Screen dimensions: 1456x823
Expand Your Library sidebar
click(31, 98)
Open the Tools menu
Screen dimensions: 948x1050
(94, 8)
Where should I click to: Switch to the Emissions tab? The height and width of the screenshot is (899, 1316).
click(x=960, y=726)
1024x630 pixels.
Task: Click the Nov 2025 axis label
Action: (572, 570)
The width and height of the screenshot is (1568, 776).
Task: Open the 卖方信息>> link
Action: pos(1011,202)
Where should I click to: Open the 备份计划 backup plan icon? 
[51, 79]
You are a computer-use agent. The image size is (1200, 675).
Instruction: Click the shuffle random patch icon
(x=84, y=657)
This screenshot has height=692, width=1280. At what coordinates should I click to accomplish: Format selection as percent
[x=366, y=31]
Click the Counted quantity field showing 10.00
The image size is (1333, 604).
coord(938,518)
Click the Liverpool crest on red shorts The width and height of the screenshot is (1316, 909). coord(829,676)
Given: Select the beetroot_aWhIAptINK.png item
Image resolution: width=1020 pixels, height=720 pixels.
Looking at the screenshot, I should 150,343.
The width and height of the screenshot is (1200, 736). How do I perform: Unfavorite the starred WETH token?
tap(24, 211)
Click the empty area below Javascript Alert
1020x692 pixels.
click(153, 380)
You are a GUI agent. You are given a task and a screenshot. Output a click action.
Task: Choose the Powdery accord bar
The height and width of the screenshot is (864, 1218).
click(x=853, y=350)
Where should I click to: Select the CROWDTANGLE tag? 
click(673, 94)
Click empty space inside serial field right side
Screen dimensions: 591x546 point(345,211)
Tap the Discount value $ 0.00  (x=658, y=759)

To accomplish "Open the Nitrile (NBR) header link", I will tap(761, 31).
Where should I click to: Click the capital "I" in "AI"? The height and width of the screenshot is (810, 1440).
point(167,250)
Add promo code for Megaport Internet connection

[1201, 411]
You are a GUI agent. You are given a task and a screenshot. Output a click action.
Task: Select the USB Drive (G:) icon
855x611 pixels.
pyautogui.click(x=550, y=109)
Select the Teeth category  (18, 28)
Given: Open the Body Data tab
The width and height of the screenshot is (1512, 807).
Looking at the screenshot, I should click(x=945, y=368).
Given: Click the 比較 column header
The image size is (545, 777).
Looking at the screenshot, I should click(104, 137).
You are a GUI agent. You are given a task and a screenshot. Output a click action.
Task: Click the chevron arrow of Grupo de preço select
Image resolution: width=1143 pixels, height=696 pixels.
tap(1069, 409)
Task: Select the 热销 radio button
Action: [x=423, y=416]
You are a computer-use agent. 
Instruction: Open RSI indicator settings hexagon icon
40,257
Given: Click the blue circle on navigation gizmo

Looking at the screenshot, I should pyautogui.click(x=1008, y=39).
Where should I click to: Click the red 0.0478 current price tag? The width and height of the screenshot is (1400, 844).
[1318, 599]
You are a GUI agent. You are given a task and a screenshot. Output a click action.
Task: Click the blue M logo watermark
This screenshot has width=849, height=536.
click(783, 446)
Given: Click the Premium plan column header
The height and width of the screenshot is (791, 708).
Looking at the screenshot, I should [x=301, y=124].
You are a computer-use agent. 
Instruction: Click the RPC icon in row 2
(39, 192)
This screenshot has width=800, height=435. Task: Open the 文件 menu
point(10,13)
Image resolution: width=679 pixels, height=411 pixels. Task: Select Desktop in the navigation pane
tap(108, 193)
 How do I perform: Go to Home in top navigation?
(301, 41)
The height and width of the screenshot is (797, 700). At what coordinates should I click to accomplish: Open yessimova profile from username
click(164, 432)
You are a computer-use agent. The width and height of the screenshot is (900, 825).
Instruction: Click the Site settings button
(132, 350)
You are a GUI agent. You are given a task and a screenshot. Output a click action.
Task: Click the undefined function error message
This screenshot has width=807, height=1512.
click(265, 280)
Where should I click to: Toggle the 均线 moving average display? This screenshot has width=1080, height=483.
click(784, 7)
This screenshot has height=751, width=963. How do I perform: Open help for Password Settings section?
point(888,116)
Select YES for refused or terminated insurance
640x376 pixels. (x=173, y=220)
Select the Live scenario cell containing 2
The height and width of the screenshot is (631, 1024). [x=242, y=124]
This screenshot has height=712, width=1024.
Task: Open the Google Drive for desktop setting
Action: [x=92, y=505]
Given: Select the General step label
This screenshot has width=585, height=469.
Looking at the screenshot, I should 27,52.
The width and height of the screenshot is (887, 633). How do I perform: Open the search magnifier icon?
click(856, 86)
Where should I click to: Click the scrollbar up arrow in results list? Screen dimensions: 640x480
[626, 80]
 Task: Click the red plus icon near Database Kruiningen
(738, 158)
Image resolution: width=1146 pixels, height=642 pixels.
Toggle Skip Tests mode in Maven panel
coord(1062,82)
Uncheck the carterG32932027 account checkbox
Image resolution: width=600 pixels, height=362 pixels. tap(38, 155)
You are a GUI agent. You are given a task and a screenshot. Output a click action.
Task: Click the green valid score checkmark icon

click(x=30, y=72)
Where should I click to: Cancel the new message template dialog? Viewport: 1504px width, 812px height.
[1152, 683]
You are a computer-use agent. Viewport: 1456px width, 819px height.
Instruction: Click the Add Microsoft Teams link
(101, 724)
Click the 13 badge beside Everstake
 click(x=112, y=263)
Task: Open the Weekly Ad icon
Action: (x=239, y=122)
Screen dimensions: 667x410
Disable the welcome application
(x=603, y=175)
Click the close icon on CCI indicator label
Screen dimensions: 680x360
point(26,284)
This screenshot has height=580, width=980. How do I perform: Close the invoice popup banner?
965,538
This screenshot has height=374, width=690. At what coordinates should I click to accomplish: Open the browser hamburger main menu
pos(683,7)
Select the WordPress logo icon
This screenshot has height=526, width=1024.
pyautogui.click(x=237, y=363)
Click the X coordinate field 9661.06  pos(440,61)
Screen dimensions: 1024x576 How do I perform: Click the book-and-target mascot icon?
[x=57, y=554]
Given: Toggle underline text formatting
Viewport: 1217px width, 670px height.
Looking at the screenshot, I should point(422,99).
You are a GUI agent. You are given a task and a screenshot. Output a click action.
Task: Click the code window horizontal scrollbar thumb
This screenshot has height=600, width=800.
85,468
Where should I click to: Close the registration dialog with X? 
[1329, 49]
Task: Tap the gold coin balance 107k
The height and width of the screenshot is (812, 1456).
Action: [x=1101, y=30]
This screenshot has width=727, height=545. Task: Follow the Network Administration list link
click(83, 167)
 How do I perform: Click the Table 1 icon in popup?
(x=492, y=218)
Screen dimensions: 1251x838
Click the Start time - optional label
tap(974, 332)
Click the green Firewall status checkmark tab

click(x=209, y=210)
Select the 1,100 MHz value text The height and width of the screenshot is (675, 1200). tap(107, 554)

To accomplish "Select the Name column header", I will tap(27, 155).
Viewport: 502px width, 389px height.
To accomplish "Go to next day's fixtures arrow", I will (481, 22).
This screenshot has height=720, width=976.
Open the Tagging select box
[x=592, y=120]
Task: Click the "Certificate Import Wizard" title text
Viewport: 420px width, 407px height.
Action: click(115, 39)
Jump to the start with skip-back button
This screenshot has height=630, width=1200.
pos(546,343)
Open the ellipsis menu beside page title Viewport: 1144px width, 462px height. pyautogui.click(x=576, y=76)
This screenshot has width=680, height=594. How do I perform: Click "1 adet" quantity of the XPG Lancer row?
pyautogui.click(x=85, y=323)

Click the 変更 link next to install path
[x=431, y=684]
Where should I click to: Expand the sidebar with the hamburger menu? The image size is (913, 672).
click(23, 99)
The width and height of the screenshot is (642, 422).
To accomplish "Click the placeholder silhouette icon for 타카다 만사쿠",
================================
#### [Work to complete]
Your task is to list each line of the records with the word "computer".

#### [Completed task]
You are a computer-use agent. The image size is (1200, 675).
You are a computer-use agent. 
You are a computer-use agent. 
You are a computer-use agent. The width and height of the screenshot is (900, 825).
You are a computer-use agent. Viewport: 1456px width, 819px height.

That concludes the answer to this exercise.